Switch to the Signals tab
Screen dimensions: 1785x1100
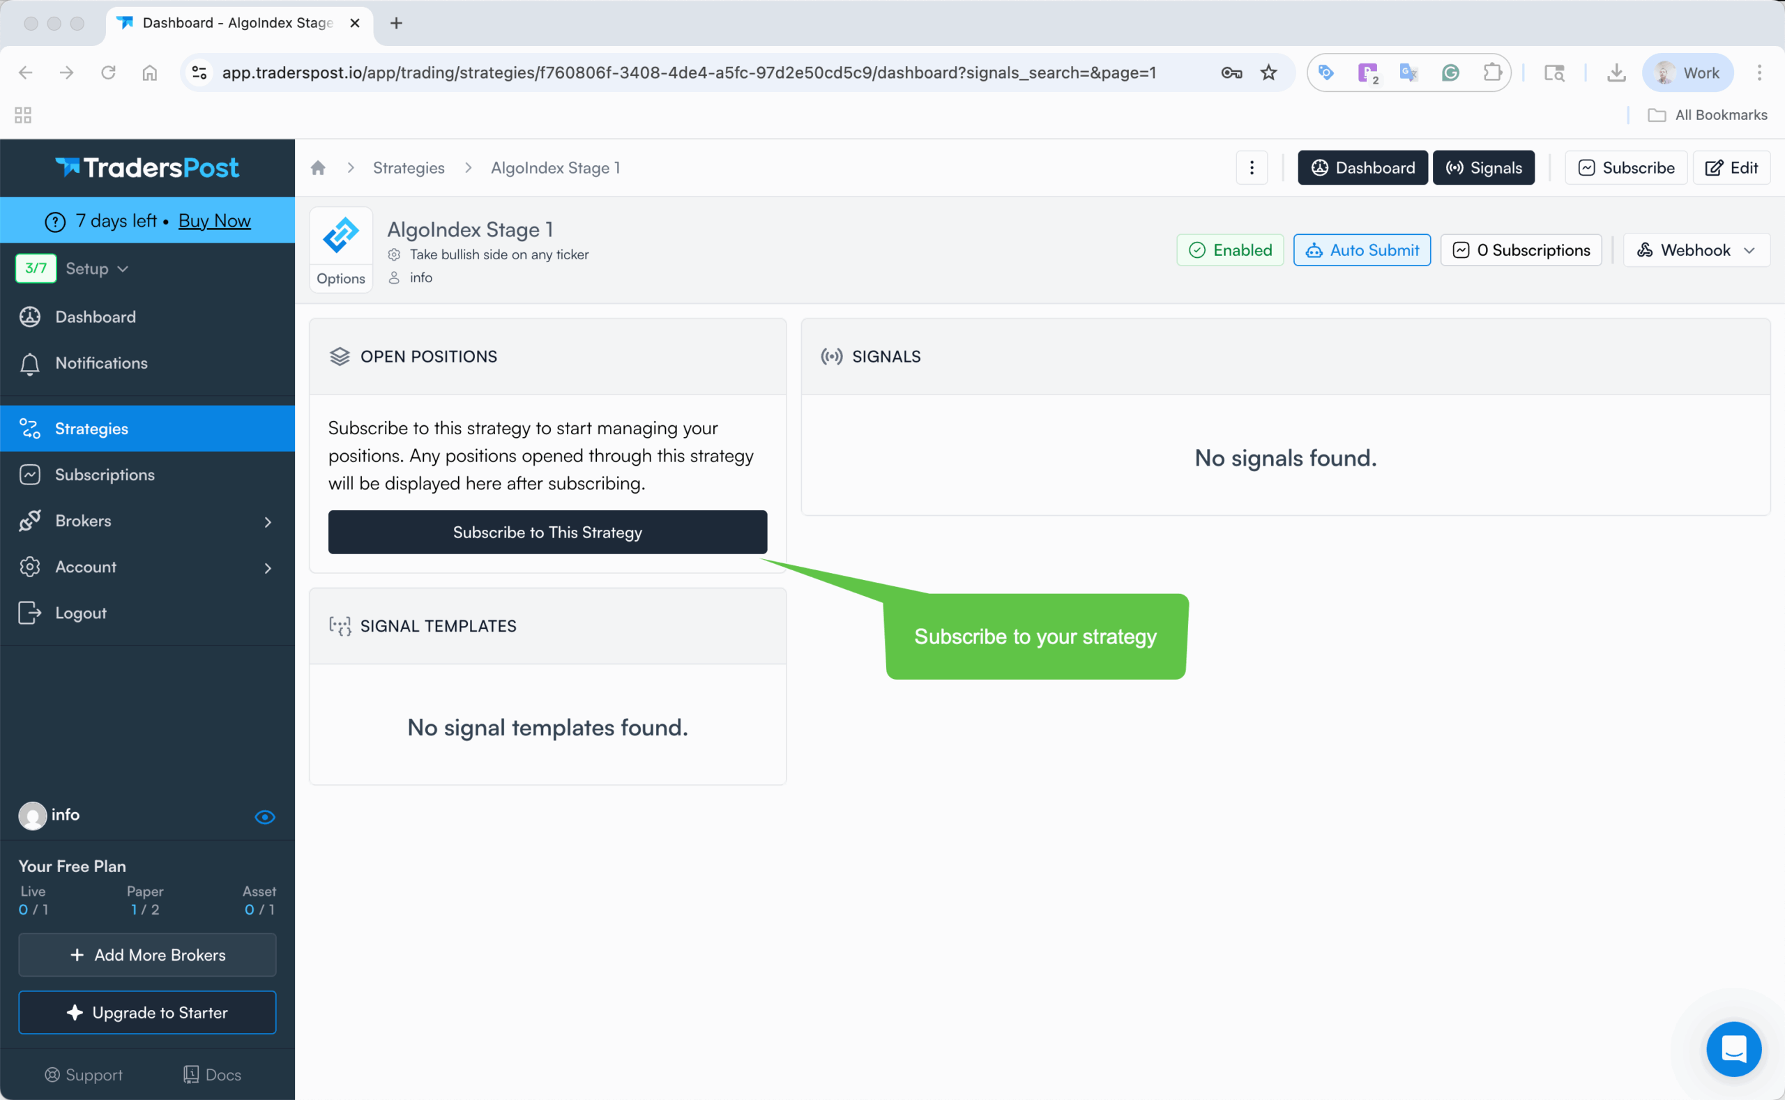(x=1483, y=168)
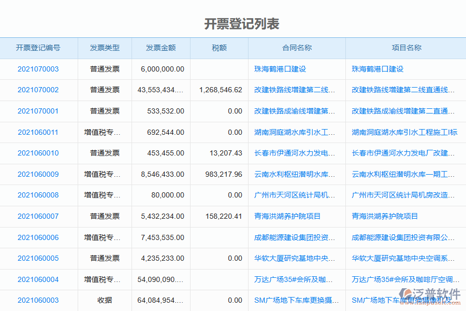
Task: Select the 发票金额 column header
Action: tap(161, 48)
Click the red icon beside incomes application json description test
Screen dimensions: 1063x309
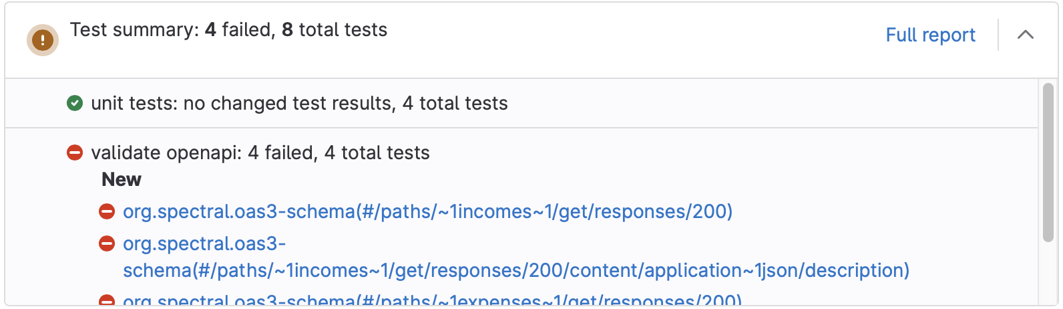107,243
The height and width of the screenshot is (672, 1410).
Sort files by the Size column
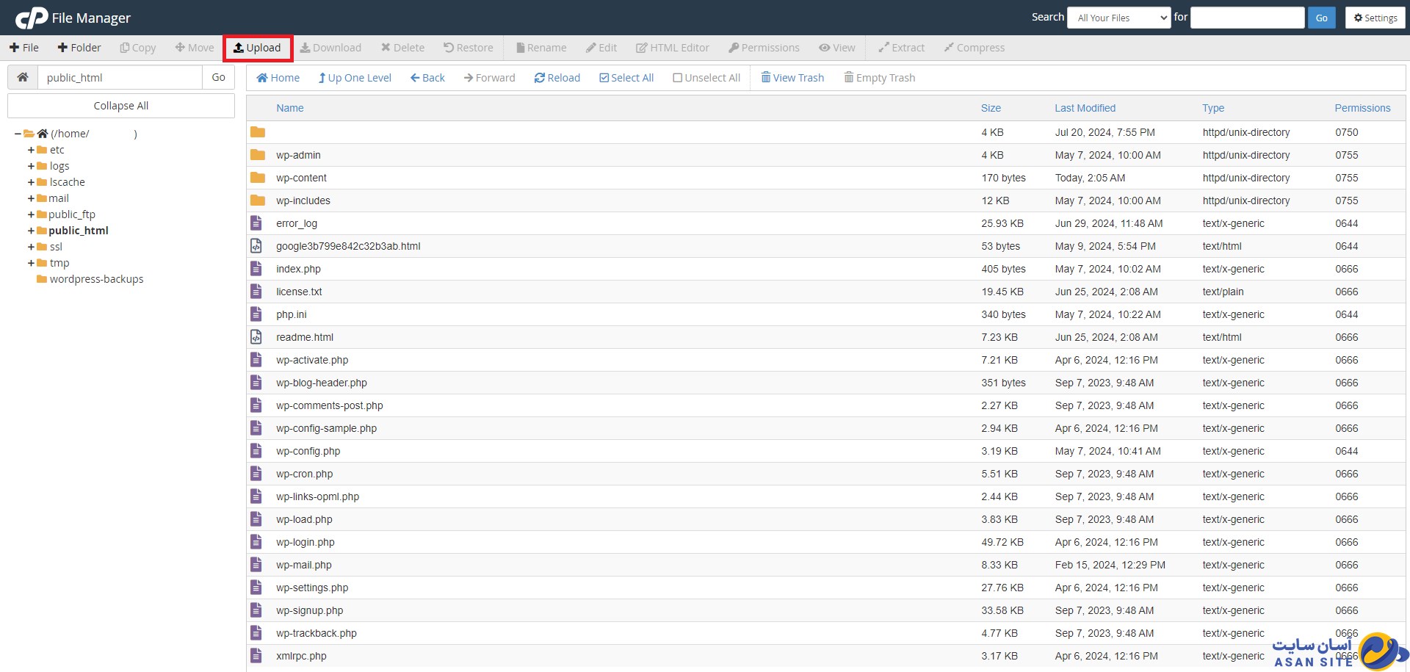[991, 108]
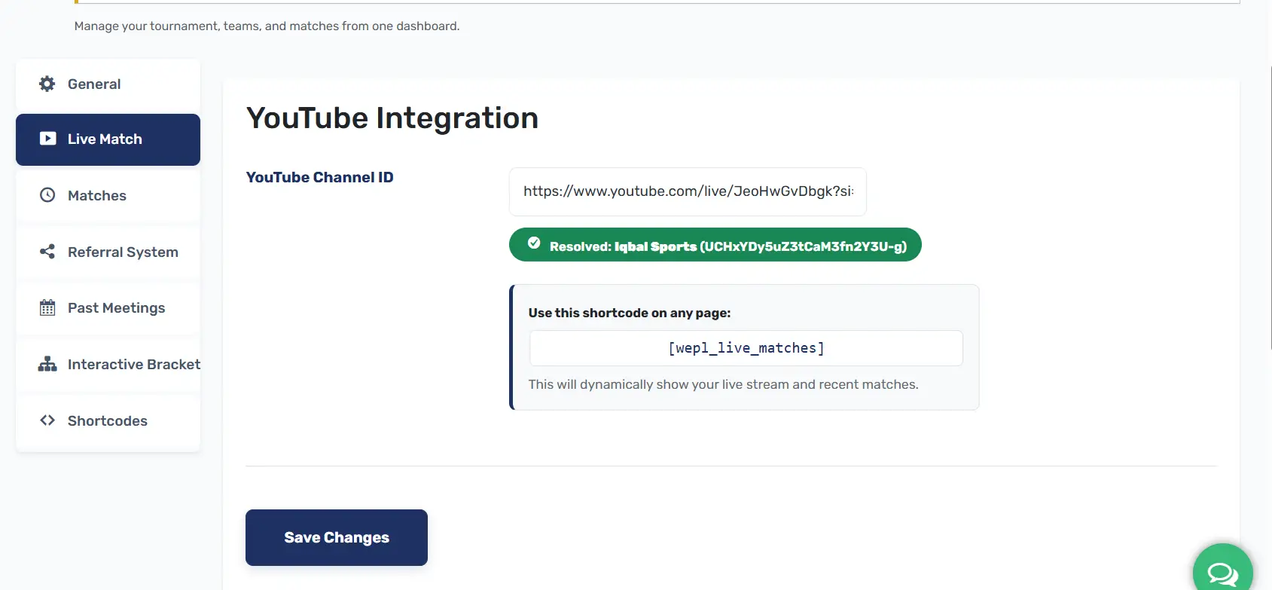Click the clock icon beside Matches
Viewport: 1272px width, 590px height.
click(47, 195)
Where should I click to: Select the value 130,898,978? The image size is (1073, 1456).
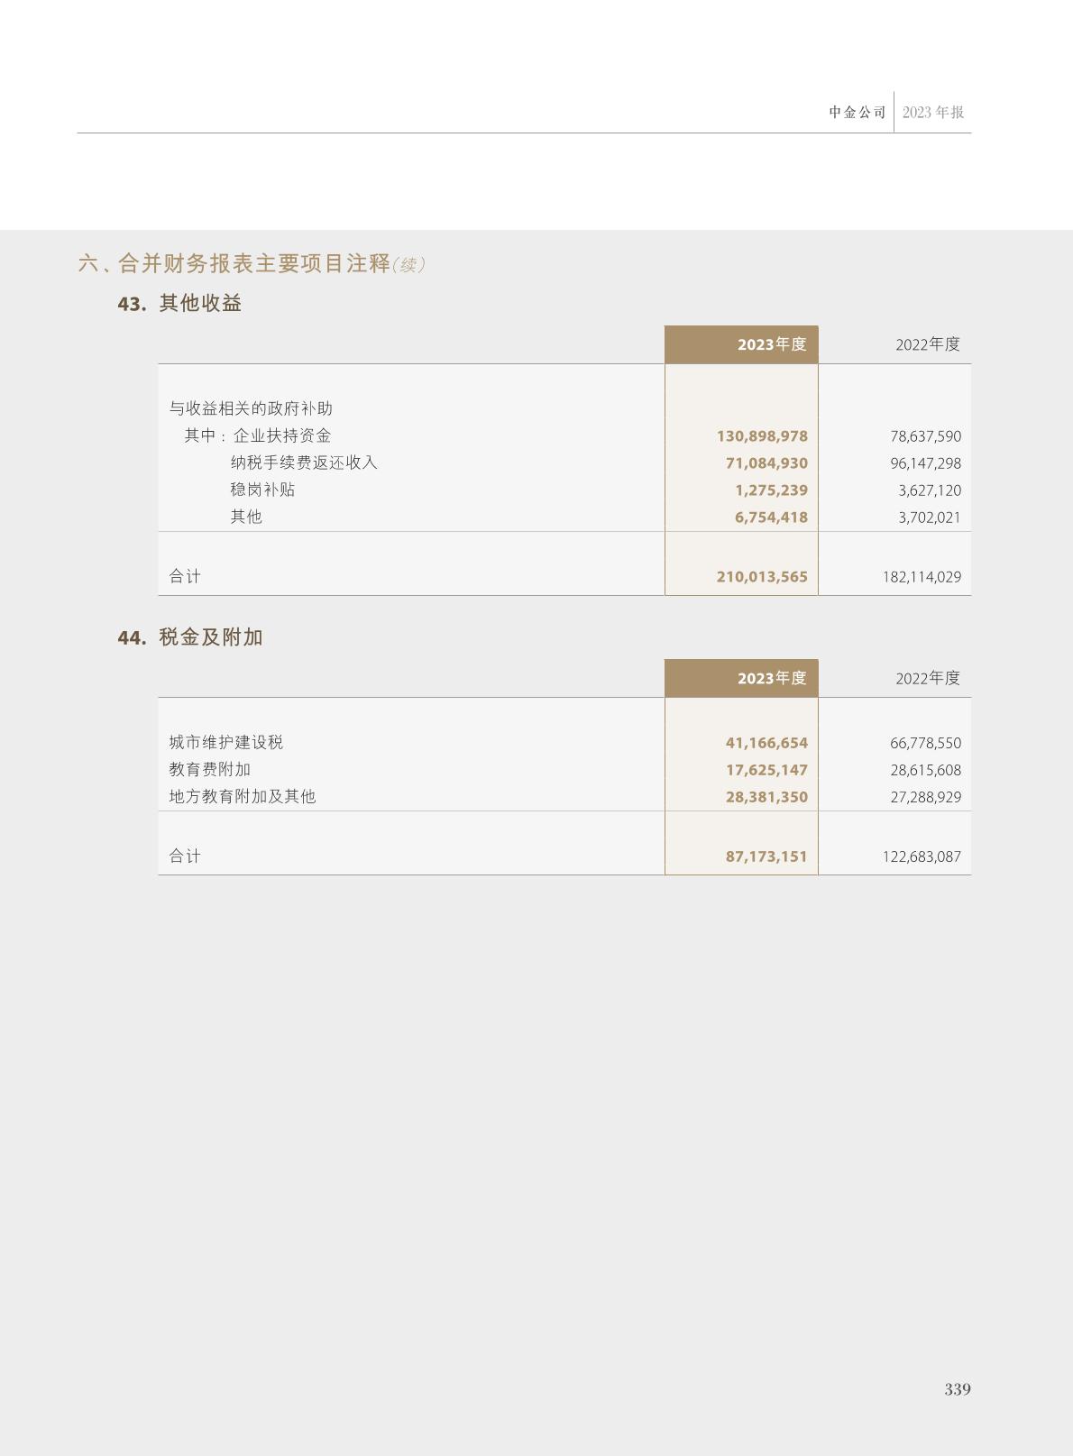tap(762, 436)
* * * *
* **TASK ITEM**: An exact restatement of the lines from the one holding "Click the red" through the end of the entries, both ends included, is the whole answer. Pictures stay out.

* **FINISHED TASK**:
Click the red icon beside incomes application json description test
Screen dimensions: 1063x309
107,243
The height and width of the screenshot is (672, 1410).
Sort files by the Size column
[991, 108]
Click the clock icon beside Matches
Viewport: 1272px width, 590px height.
click(47, 195)
Where should I click to: Select the value 130,898,978? The image size is (1073, 1456).
tap(762, 436)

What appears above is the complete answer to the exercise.